An Open Source Japanese NLP Library, based on Universal Dependencies

Please read the Important changes before you upgrade GiNZA.

License

GiNZA NLP Library and GiNZA Japanese Universal Dependencies Models are distributed under The MIT License. You must agree and follow The MIT License to use GiNZA NLP Library and GiNZA Japanese Universal Dependencies Models.

spaCy

spaCy is the key framework of GiNZA. spaCy LICENSE PAGE

Sudachi and SudachiPy

SudachiPy provides high accuracies for tokenization and pos tagging. Sudachi LICENSE PAGE, SudachiPy LICENSE PAGE

Runtime Environment

This project is developed with Python>=3.6 and pip>=18 for it. We do not recommend to use Anaconda environment because the pip install step may not work properly. (We'd like to support Anaconda in near future.)

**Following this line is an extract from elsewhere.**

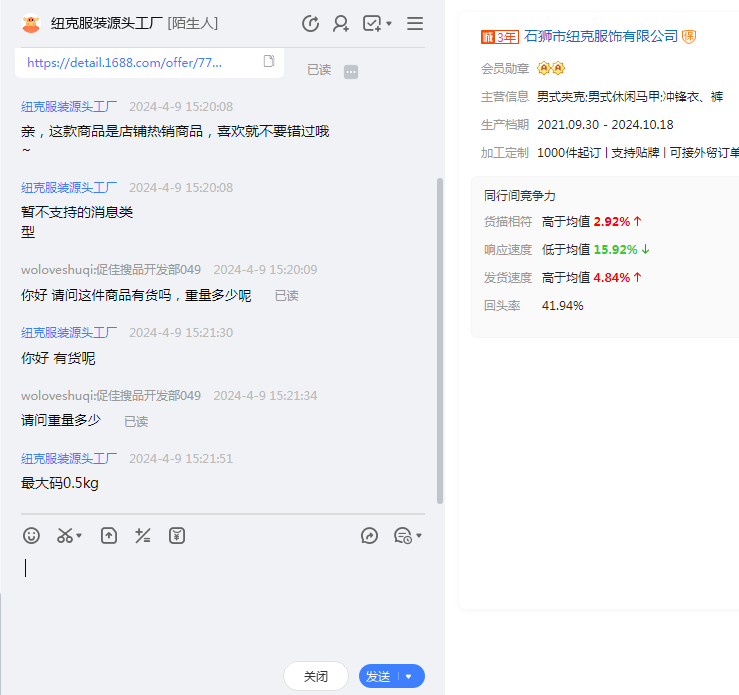The image size is (739, 695).
Task: Click the 关闭 close button
Action: 316,677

Please also see the Development Environment section below.

Runtime set up

1. Install GiNZA NLP Library with Japanese Universal Dependencies Model

Run following line

$ pip install "https://github.com/megagonlabs/ginza/releases/download/latest/ginza-latest.tar.gz"

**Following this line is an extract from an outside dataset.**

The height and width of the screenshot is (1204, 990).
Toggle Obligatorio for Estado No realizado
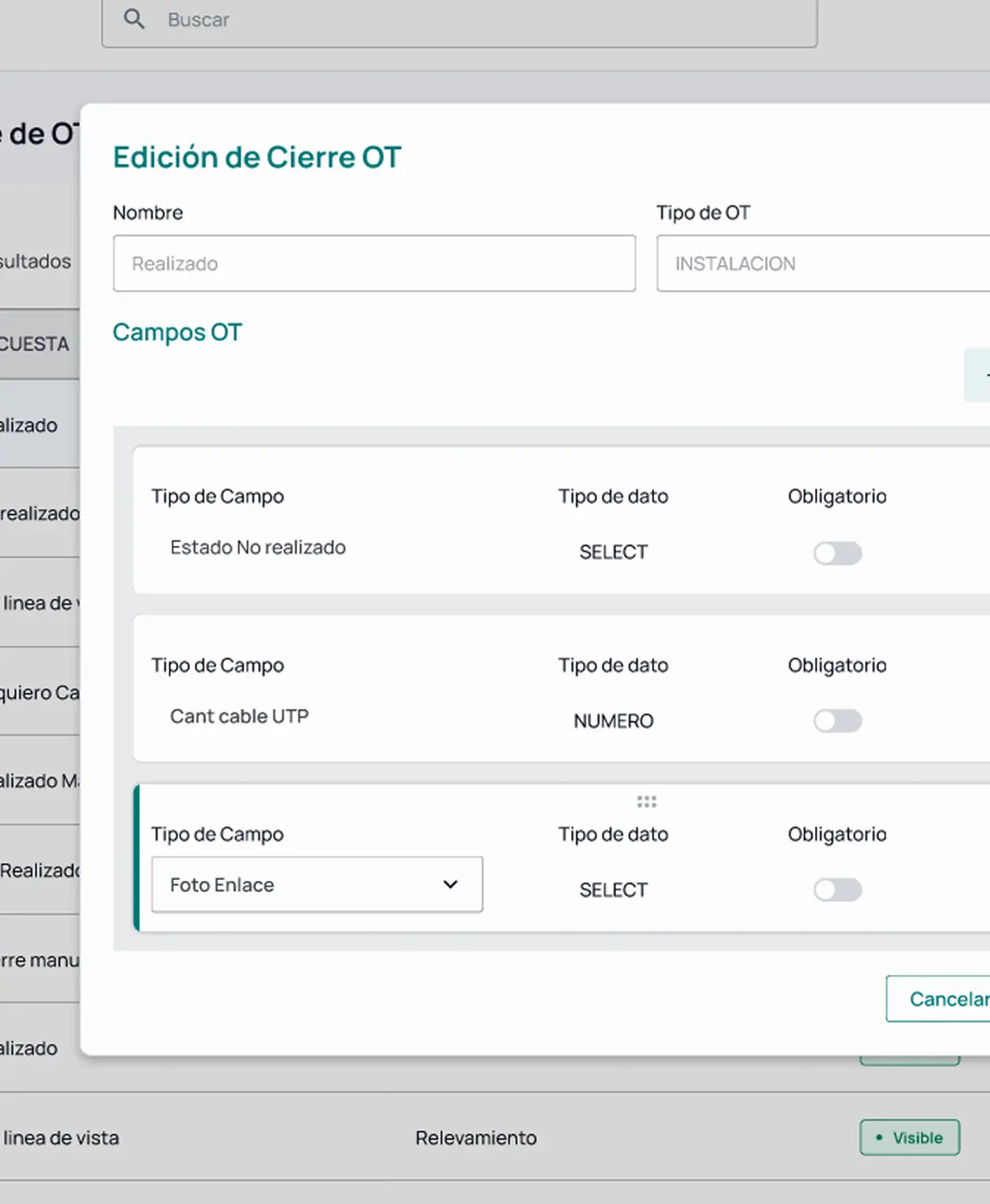click(x=837, y=553)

or download pip install archive from release page and run pip install with it.

$ pip install ginza-2.2.1.tar.gz

If you encountered install error with the message like below, please upgrade pip.

Could not find a version that satisfies the requirement ja_ginza@ http://github.com/ ...  
$ pip install --upgrade pip

For Google Colab, you need to reload the package info.

import pkg_resources, imp
imp.reload(pkg_resources)

If you encountered some install problems related to Cython, please try to set the CFLAGS like below.

$ CFLAGS='-stdlib=libc++' pip install "https://github.com/megagonlabs/ginza/releases/download/latest/ginza-latest.tar.gz"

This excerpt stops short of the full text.